[Pixel coordinate grounding data]
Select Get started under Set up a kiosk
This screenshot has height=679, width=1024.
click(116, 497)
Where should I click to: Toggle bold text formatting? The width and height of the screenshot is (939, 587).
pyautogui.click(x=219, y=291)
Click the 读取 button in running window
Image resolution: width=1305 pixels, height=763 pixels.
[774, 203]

---

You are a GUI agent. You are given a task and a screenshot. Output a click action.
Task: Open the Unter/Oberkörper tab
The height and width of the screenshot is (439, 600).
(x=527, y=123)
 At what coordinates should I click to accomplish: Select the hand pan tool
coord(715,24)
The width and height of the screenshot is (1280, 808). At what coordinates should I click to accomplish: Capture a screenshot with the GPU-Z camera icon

> Your goal
Using the entries above, return exactly the lines from the line with "At what coordinates should I click to accomplish: Select" to the line with "The width and height of the screenshot is (1280, 808).", counting both of those lines.

> Solution below
 At what coordinates should I click to accomplish: Select the hand pan tool
coord(715,24)
The width and height of the screenshot is (1280, 808). At what coordinates should I click to accomplish: Capture a screenshot with the GPU-Z camera icon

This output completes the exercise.